Research paper by Armend Gazmeno AG Håti, Finn Lillelund FL Aachmann, Bjørn Torger BT Stokke, Gudmund G Skjåk-Bræk, Marit M Sletmoen

Indexed on: 27 Oct '15Published on: 27 Oct '15Published in: PloS one



Abstract

Mannuronan C-5 epimerases are a family of enzymes that catalyze epimerization of alginates at the polymer level. This group of enzymes thus enables the tailor-making of various alginate residue sequences to attain various functional properties, e.g. viscosity, gelation and ion binding. Here, the interactions between epimerases AlgE4 and AlgE6 and alginate substrates as well as epimerization products were determined. The interactions of the various epimerase-polysaccharide pairs were determined over an extended range of force loading rates by the combined use of optical tweezers and atomic force microscopy.

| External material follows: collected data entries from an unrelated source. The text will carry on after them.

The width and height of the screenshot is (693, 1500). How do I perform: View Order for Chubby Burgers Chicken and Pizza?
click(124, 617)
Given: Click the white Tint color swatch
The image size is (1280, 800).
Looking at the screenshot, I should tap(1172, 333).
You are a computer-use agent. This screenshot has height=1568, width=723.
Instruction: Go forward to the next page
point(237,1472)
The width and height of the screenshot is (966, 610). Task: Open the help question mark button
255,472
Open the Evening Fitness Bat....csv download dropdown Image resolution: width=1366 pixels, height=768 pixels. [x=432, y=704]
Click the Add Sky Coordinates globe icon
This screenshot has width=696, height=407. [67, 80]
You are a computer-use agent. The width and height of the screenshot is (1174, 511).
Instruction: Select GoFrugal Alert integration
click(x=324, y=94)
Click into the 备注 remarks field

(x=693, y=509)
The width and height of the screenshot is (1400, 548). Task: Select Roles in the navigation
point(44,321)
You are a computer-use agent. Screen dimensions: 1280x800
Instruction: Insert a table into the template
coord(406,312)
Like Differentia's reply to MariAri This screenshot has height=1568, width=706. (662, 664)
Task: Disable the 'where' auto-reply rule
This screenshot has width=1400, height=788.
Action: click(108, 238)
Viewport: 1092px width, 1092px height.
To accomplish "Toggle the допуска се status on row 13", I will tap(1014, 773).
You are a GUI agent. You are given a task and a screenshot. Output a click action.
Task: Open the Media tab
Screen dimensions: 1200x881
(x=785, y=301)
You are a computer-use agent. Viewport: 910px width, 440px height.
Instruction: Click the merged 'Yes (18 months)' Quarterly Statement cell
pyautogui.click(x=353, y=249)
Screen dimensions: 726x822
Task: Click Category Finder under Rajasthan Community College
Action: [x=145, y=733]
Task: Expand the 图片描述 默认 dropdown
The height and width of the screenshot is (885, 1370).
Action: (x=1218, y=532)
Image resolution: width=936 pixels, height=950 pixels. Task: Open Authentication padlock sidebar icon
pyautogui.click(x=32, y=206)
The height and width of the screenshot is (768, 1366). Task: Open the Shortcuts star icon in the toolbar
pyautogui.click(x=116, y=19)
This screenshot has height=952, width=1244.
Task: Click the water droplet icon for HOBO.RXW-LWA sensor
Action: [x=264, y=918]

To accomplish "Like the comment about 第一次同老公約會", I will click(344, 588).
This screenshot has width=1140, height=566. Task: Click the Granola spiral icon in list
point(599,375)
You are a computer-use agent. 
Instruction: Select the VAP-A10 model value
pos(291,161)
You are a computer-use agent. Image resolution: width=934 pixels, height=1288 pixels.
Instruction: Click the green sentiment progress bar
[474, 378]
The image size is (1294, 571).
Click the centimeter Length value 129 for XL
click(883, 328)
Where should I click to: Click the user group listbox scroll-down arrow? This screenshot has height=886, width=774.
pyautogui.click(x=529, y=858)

When studying systems that in nature are not subjected to external forces the access to observations obtained at low loading rates, as provided by optical tweezers, is a great advantage since the low loading rate region for these systems reflect the properties of the rate limiting energy barrier. The AlgE epimerases have a modular structure comprising both A and R modules, and the role of each of these modules in the epimerization process were examined through studies of the A- module of AlgE6, AlgE6A. Dynamic strength spectra obtained through combination of atomic force microscopy and the optical tweezers revealed the existence of two energy barriers in the alginate-epimerase complexes, of which one was not revealed in previous AFM based studies of these complexes. Furthermore, based on these spectra estimates of the locations of energy transition states (xβ), lifetimes in the absence of external perturbation (τ0) and free energies (ΔG#) were determined for the different epimerase-alginate complexes. This is the first determination of ΔG# for these complexes. The values determined were up to 8 kBT for the outer barrier, and smaller values for the inner barriers. The size of the free energies determined are consistent with the interpretation that the enzyme and substrate are thus not tightly locked at all times but are able to relocate. Together with the observed different affinities determined for AlgE4-polymannuronic acid (poly-M) and AlgE4-polyalternating alginate (poly-MG) macromolecular pairs these data give important contribution to the growing understanding of the mechanisms underlying the processive mode of these enzymes.